Benchmarking CouchDB

2009/10/16 21:46:01 +0000

It's been too long since I've sat down to benchmark CouchDB. I'm working on the High Performance CouchDB chapter in the book, so I needed some numbers.

I've committed the scripts used in this blog post to the CouchDB svn repository.

We also know that concurrency is very important in real world load. The new benchmark scripts don't run in parallel yet. One step at a time.

Anyway, a very interested data point. I've got a JavaScript program that will run functions as many times as it can in 10 seconds. The functions I'm running are things like "create a CouchDB document with a random id".

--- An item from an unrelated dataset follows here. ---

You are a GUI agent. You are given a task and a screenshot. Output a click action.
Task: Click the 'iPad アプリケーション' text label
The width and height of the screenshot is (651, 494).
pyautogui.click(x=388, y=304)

Here's a pretty normal benchmark run.

CouchDB Benchmarks
Host: 127.0.0.1:5984
Version: 0.11.0be3610fa4-git
Bench Duration: 10000ms

Basic Numbers:

We can write about 258 docs / second with a single writer in serial. (Pretty much worst-case scenario writer.)

single_doc_insert
2584 docs
257.9357157117189 docs/sec

This doubles with batch=ok:

batch_ok_doc_insert
4784 docs
478.4 docs/sec

Bulk docs is of course way faster:

bulk_doc_100
14600 docs
1454.6179137192387 docs/sec

For references, all the docs looked like this: {"foo":"bar"}

bulk_doc_1000
22000 docs
2146.3414634146343 docs/sec

Looks like about the best we got via this crazy JavaScript benchmark suite is 2.5k docs/sec.

bulk_doc_5000
30000 docs
2551.0204081632655 docs/sec

bulk_doc_10000
30000 docs
2342.2860712054967 docs/sec

Full Commit

Full commit is where CouchDB actually writes data to the actual disk before it responds to the client. (Except in batch=ok mode). It's a simpler code path, so it has less overhead when running at high throughput levels. However, for individual clients, it can seem slow. Let's dig in:

I've varied across 1 dimension - "X-Couch-Full-Commit", with 10 second runs. (Loops counts # of times the function was run, functions accumulate a count of documents created.) It'd be nice to have setTimeout() support in couchjs but for now I'm just iterating while the allotted time hasn't passed. The empty function can run something like 600k in a second so I think the test harness is mostly ok.

CouchDB Benchmarks
Host: 127.0.0.1:5984
Version: 0.11.0be3610fa4-git
Bench Duration: 10000ms

Look how slow single_doc_insert is with Full Commit enabled. 4 or 5 docs / sec -- wowsers! That's 100% a result of the fact that OSX has a real fsync so be thankful! The story gets better as we move into bulk operations.

single_doc_insert
46 docs
4.583042741855135 docs/sec

With batch=ok things are much better as users see low latencies. This action returns HTTP response code 202 Accepted before docs are actually written to disk. This is perfectly safe as long as you can accept the last second or so of writes to be volatile. Clients can explicitly flush as well, when they need fsync guarantees.

batch_ok_doc_insert
4851 docs
485.00299940011996 docs/sec

Here is Bulk Document Inserts at four different granularities, from array of 100 docs, up through 1000, 5000, and 10k.

bulk_doc_100
4400 docs
437.37574552683895 docs/sec

bulk_doc_1000
17000 docs
1635.4016354016355 docs/sec

bulk_doc_5000
30000 docs
2508.1514923501377 docs/sec

bulk_doc_10000
30000 docs
2699.541078016737 docs/sec

We notice that the throughput continues to go up even as the bulk size reaches 10k. We're getting better times here than with ensure_full_commit off, which lets us know that tuning for your application will always bring better results than following a cookbook.

Horse Races

OK, 2700 docs / second is fine, but we want more power! Next up we'll explore running bulk docs in parallel.

With a different script (bash and curl) I'm inserting large batches of documents in parallel to CouchDB. With batches of 1000 docs, ten at any given time, averaged over 10 rounds, I see about 3,650 docs / second on a MacBook Pro.